Array expressions specify concurrency but not locality. That is, they specify opportunities for parallel execution but not how these opportunities should be exploited so as to minimize communication costs on a parallel computer. HPF introduces data distribution directives to provide the programmer with control over locality. These directives work as follows. The PROCESSORS directive is used to specify the shape and size of an array of abstract processors. The ALIGN directive is used to align elements of different arrays with each other, indicating that they should be distributed in the same manner. The DISTRIBUTE directive is used to distribute an object (and any other objects that may be aligned with it) onto an abstract processor array. The mapping of abstract processors to physical processors is implementation dependent and is not specified in the language. The three directives are summarized in Figure 7.4.
Figure 7.5 illustrates the use of ALIGN and DISTRIBUTE. The two-phase mapping strategy reduces the number of changes needed to move from one machine to another. A different machine may necessitate a different partitioning strategy but is less likely to require changes to array alignments.
Figure 7.4: HPF data distribution directives.

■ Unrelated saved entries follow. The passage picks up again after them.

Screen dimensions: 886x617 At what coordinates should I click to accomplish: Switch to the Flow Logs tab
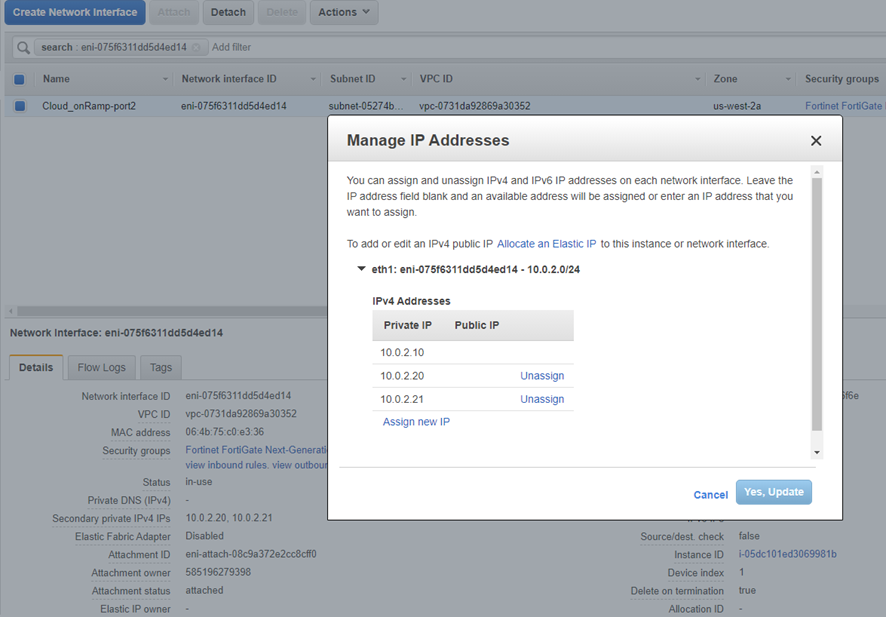(102, 367)
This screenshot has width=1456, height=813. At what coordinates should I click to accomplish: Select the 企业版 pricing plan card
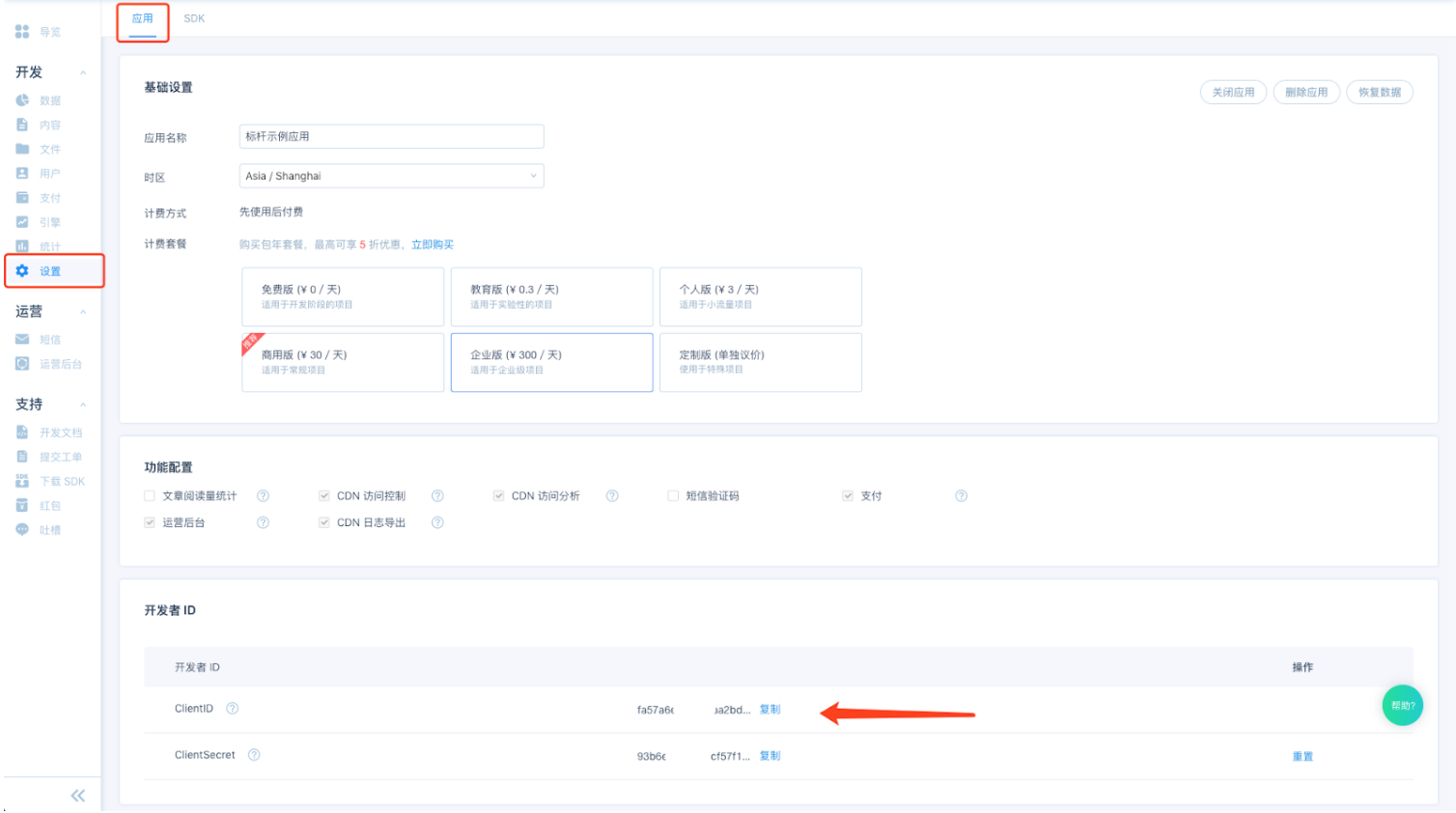551,362
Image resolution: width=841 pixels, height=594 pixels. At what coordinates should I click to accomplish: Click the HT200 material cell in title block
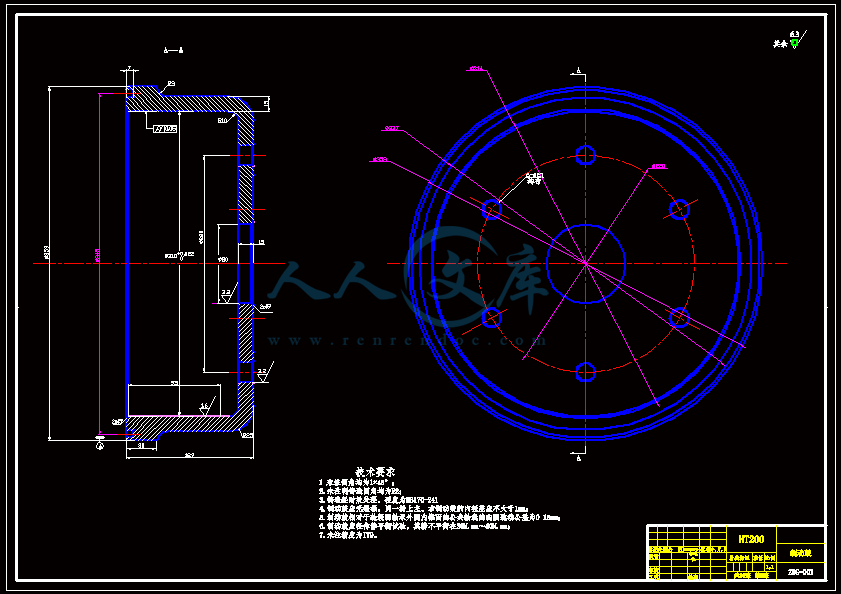(751, 539)
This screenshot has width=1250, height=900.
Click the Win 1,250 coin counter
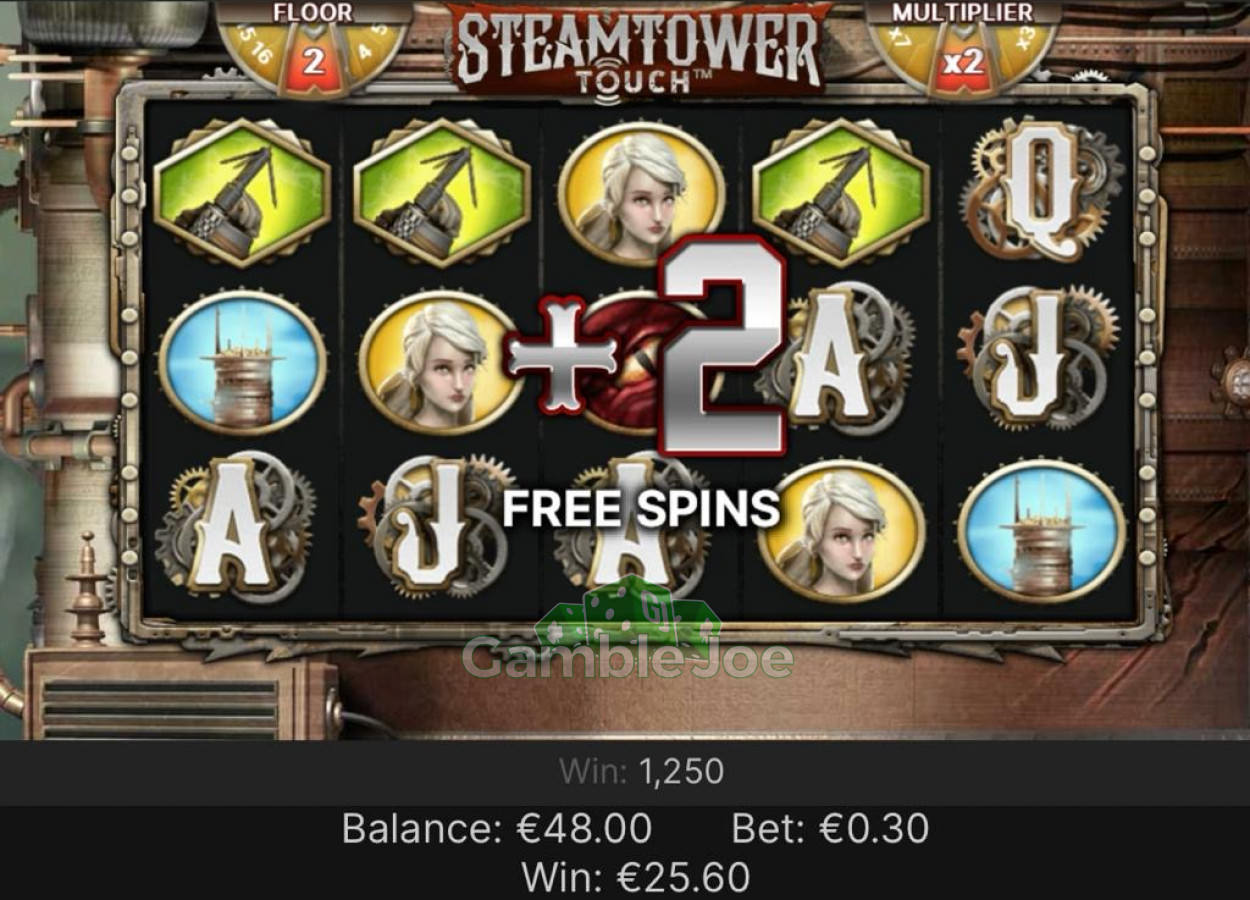(x=641, y=771)
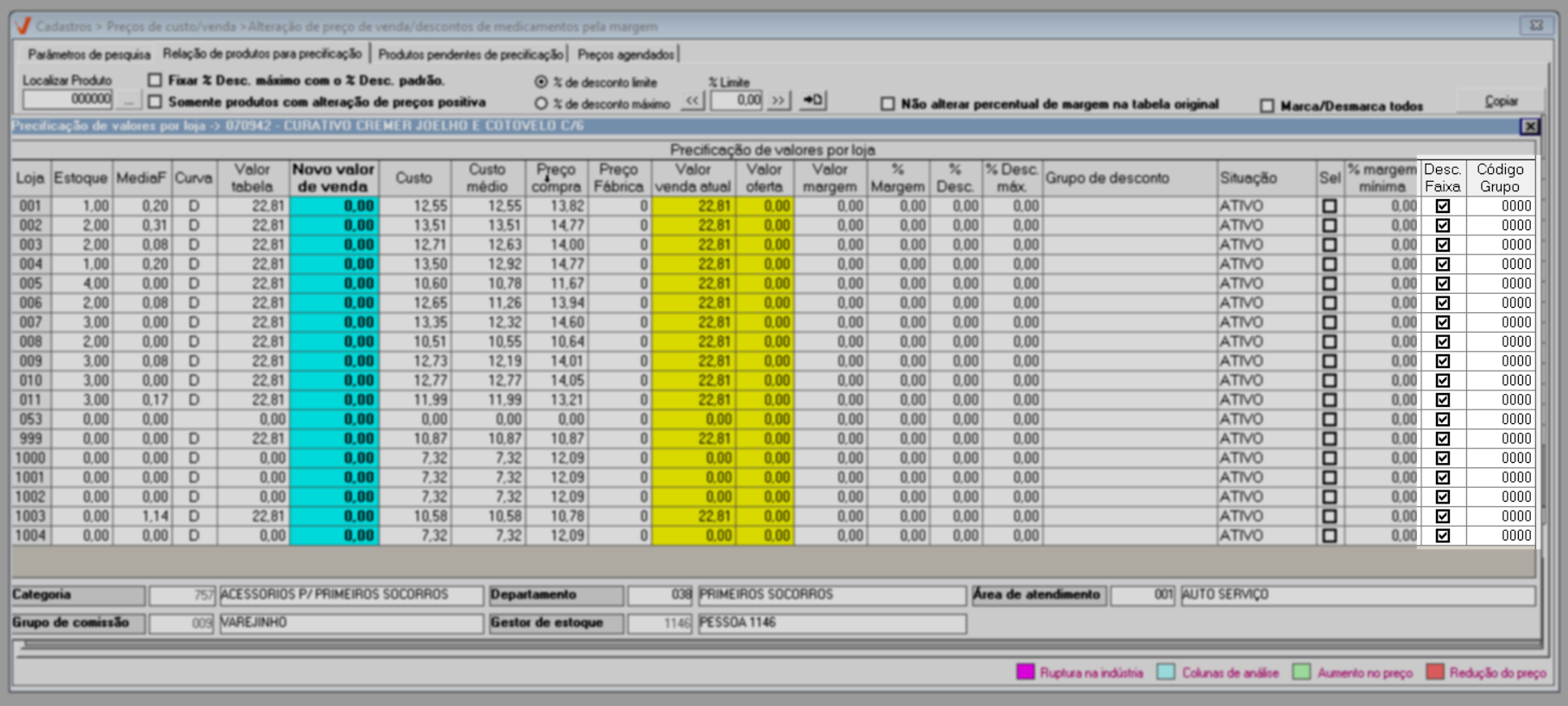Click the Ruptura na indústria magenta swatch
The image size is (1568, 706).
tap(1025, 672)
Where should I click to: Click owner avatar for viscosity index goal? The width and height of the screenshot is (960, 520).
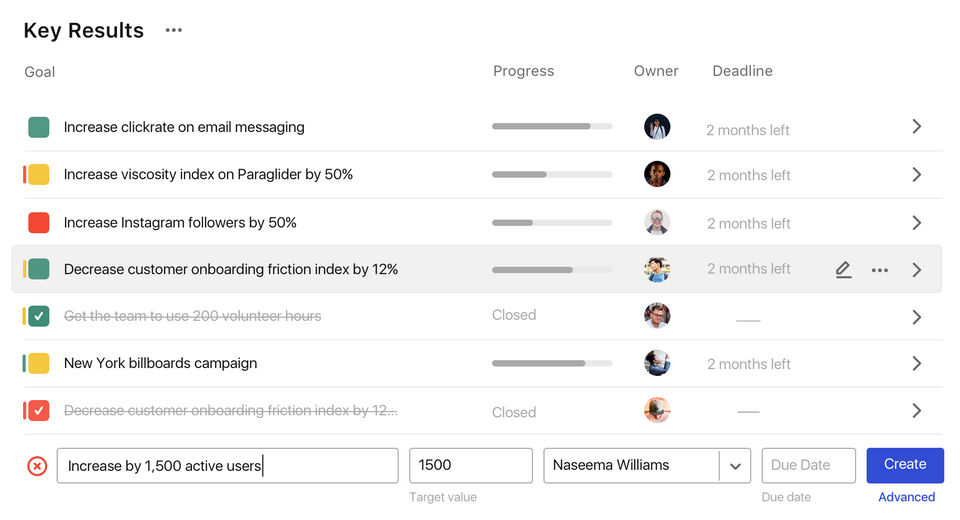[657, 174]
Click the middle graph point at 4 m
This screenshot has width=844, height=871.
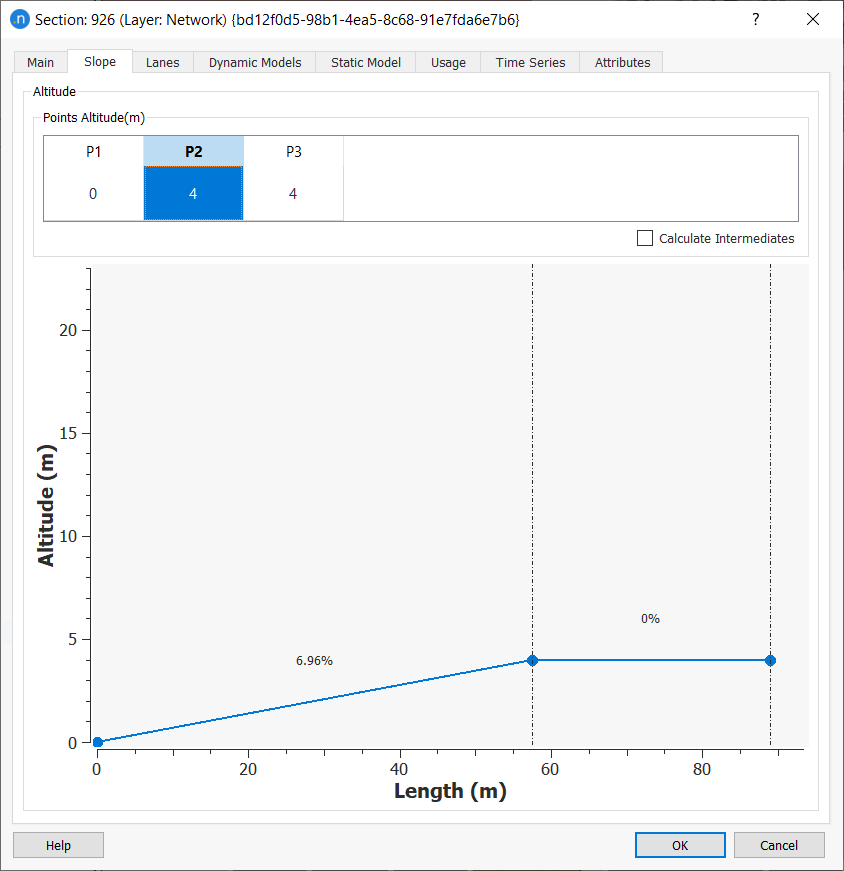click(533, 660)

Figure 7.5: HPF data allocation model. The mapping of data to abstract processors is performed in two phases: ALIGN is used to create a relationship between objects and DISTRIBUTE is used to partition onto processors both a specified object and any objects that are aligned with it.
Data distribution directives can have a major impact on a program's performance but do not affect the result computed. In this sense, they are similar to FM mapping annotations. However, they have a more profound effect on program structure: they affect partitioning, agglomeration, and communication as well as mapping. As in FM, this orthogonality makes it possible to experiment with alternative parallel algorithms simply by changing directives.
Data distribution directives are recommendations to an HPF compiler, not instructions. The compiler does not have to obey them if, for example, it determines that performance can be improved by ignoring them.
A PROCESSORS directive declares a named arrangement of abstract processors. For example, both of the following statements declare 32 abstract processors.
!HPF$ PROCESSORS P(32)
!HPF$ PROCESSORS Q(4,8)
Normally, one abstract processor is created for each physical processor, although an implementation could in principle use a smaller number of physical processors to implement the abstract processors. The mapping of abstract processors to physical processors is not specified in HPF and can vary according to the implementation.
The ALIGN directive is used to specify array elements that should, if possible, be collocated ---mapped to the same processor. Operations between aligned data objects are likely to be more efficient than operations between objects that are not known to be aligned. An alignment directive has the general form
!HPF$ ALIGN array WITH targetwhich indicates that the specified array should be aligned with target. A list of subscripts associated with the array and target control the alignment, For example, the following code specifies a simple alignment of arrays B and C in which each B(i) is aligned with the corresponding C(i).
real B(50), C(50)
!HPF$ ALIGN C(:) WITH B(:)
Figure 7.6: Six examples of the HPF ALIGN statement, with arrows and shading used to associate representative aligned components in the two arrays being aligned. (a) A simple alignment of two one-dimensional arrays. (b) Alignment with an offset. (c) An alignment of a smaller array onto a larger. (d) Alignment with indices inverted (transpose). (e) Collapsing a dimension: aligning a two-dimensional array with a one-dimensional array. (f) Replicating data: aligning a one-dimensional array with a two-dimensional array.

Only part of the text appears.